╭──
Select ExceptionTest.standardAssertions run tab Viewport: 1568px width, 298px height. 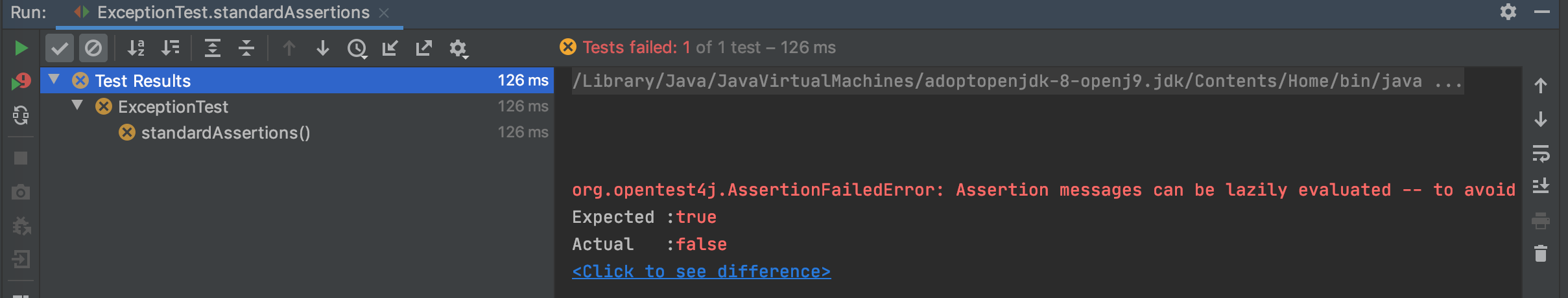pyautogui.click(x=232, y=13)
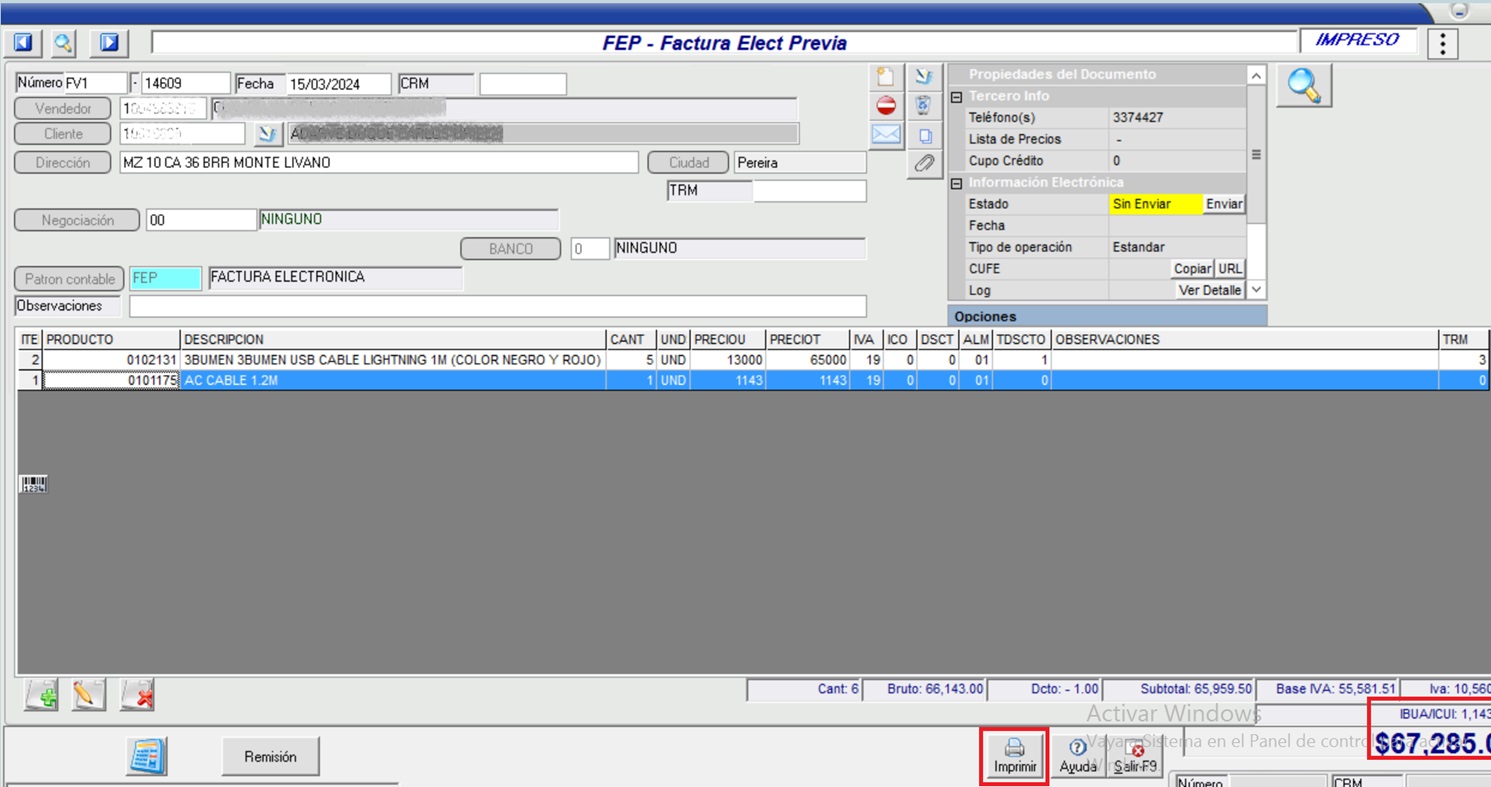1491x787 pixels.
Task: Click the paperclip attachment icon
Action: pyautogui.click(x=924, y=163)
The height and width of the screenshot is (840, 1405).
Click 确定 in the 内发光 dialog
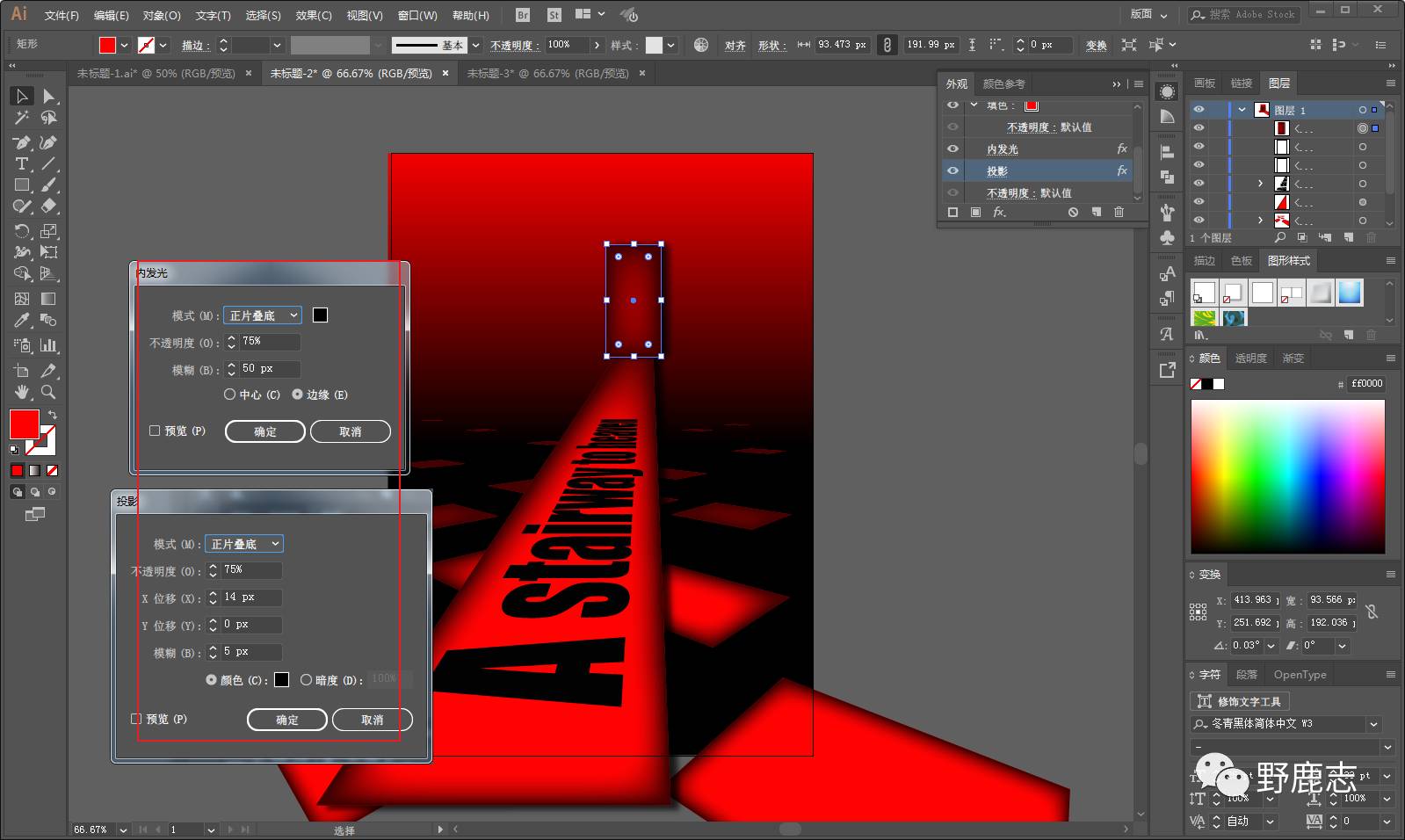pyautogui.click(x=265, y=431)
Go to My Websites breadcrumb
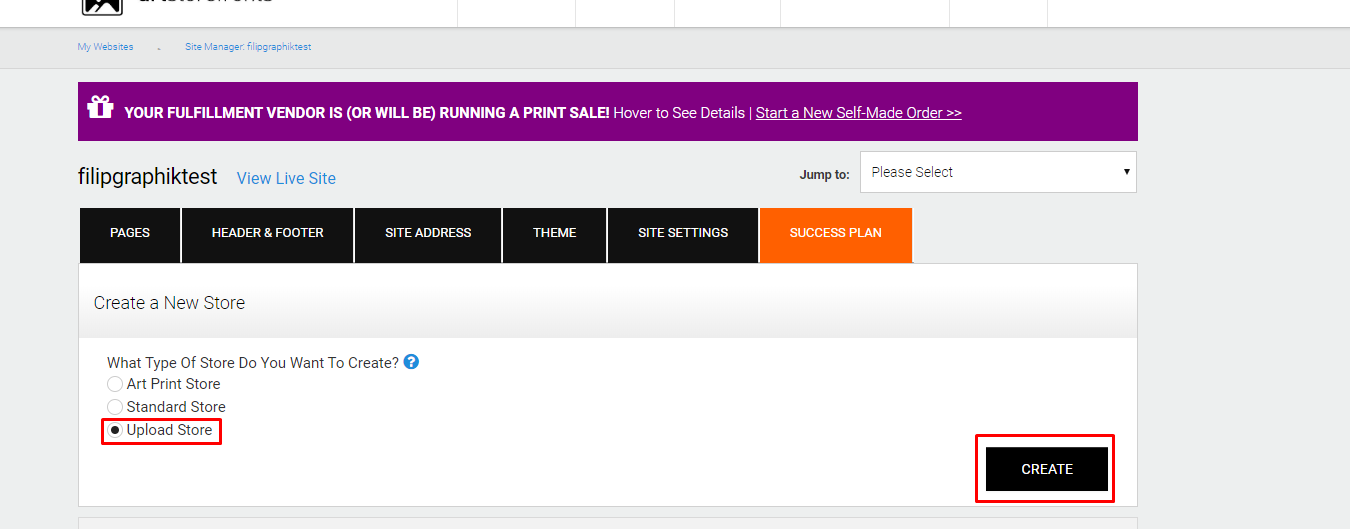The height and width of the screenshot is (529, 1350). 105,47
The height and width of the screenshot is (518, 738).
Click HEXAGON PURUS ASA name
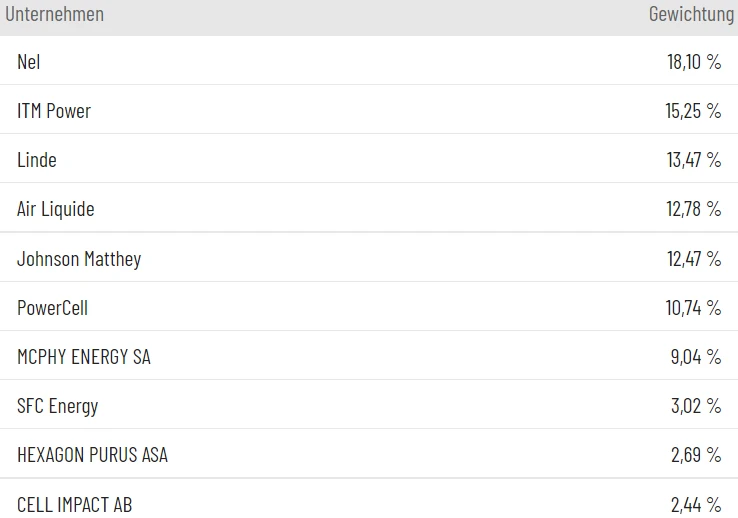93,455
╰──
Rewrite the listing, starting with the line containing "The height and width of the screenshot is (840, 1405)." and continuing through the end of the listing. Replace "dialog" with "window", keep everything else unchanged, and leave out the pictures.

The height and width of the screenshot is (840, 1405).
Click 确定 in the 内发光 window
pyautogui.click(x=265, y=431)
Go to My Websites breadcrumb
The height and width of the screenshot is (529, 1350). 105,47
The height and width of the screenshot is (518, 738).
Click HEXAGON PURUS ASA name
93,455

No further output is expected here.